Subshells are another trap. A pipeline runs each stage in its own subshell, so variables set inside a loop fed by a pipe vanish when the loop ends:

count=0
cat file | while read -r line; do
  count=$((count + 1))   # incremented in a subshell...
done
echo "$count"            # ...prints 0

The variable was real, it was just real in a process that no longer exists. The fix (a process substitution or a here-string) is not obvious to anyone who has not been bitten before.

Then there is the slow march to monsterhood. Every large Bash script began as a small one. You add a flag, then a config section, then a function or two, then some JSON parsing with jq, then a retry loop, and one day you are maintaining 600 lines of [[ ]] tests and case statements that nobody can safely modify. The script crossed the line where it should have been Python or Go about 400 lines ago, but there was never a single moment where rewriting felt justified. That, more than any individual footgun, is Bash’s ugliest trait: it makes the wrong tool feel like the path of least resistance right up until you are deep in the swamp.

You do not have to suffer the footguns alone. The single most valuable habit you can adopt is running ShellCheck over everything you write. It is a static analyser for shell scripts that catches the unquoted variables, the subshell traps, the misused exit codes, and most of the other classics before they bite you in production:

shellcheck deploy.sh

It will flag the rm $file from earlier, warn you when set -e will not do what you expect, and nag you into quoting. Pair it with shfmt for consistent formatting and you have eliminated a large fraction of Bash’s worst surprises with two tools. For interactive use, the -x trace flag (bash -x script.sh) prints each command as it runs with variables expanded, which turns “why did it do that” into “oh, that is why” in seconds. None of this makes Bash a safe language, but it moves a great many of its failures from runtime to your editor, which is exactly where you want them.
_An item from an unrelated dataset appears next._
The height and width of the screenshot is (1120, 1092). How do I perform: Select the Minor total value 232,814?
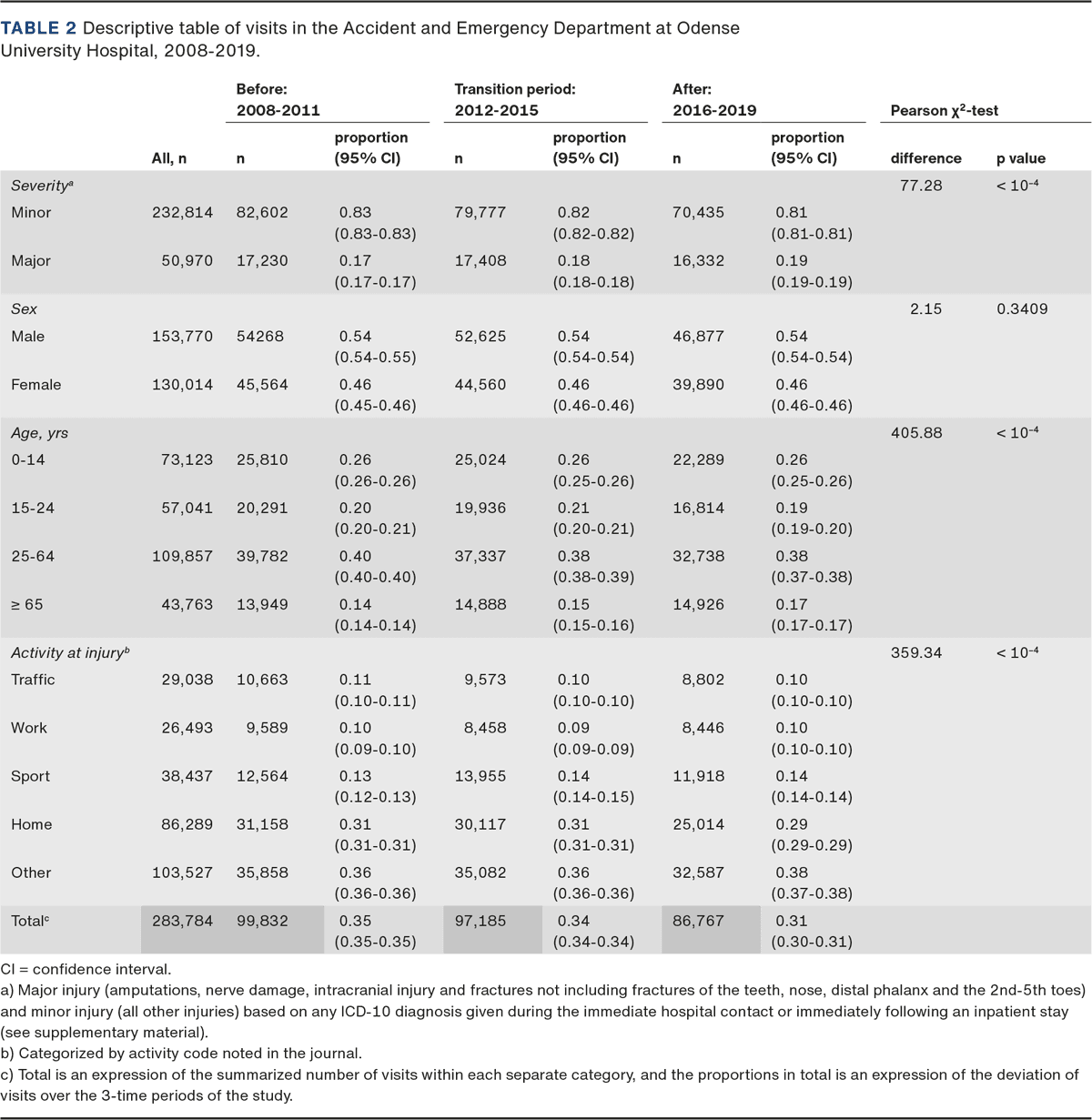click(x=182, y=213)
Bash is brilliant at exactly what it was designed for and treacherous everywhere else. For gluing commands together, automating a handful of steps, and exploring a system interactively, nothing matches its reach or its immediacy. It will be installed on machines that have never heard of your favourite language, and it will still be running pipelines long after fashionable frameworks have come and gone.

The discipline that keeps Bash pleasant is knowing when to stop. Quote your variables, run ShellCheck over everything you write, reach for set -euo pipefail while understanding its limits, and treat any script that wants real data structures or proper error handling as a signal to switch languages. Used within its lane, Bash is the indispensable glue of the internet. Pushed beyond it, it becomes the thing you grimace at in the next code review. Respect the boundary and it will serve you well; ignore it and you will write your own ugly chapter.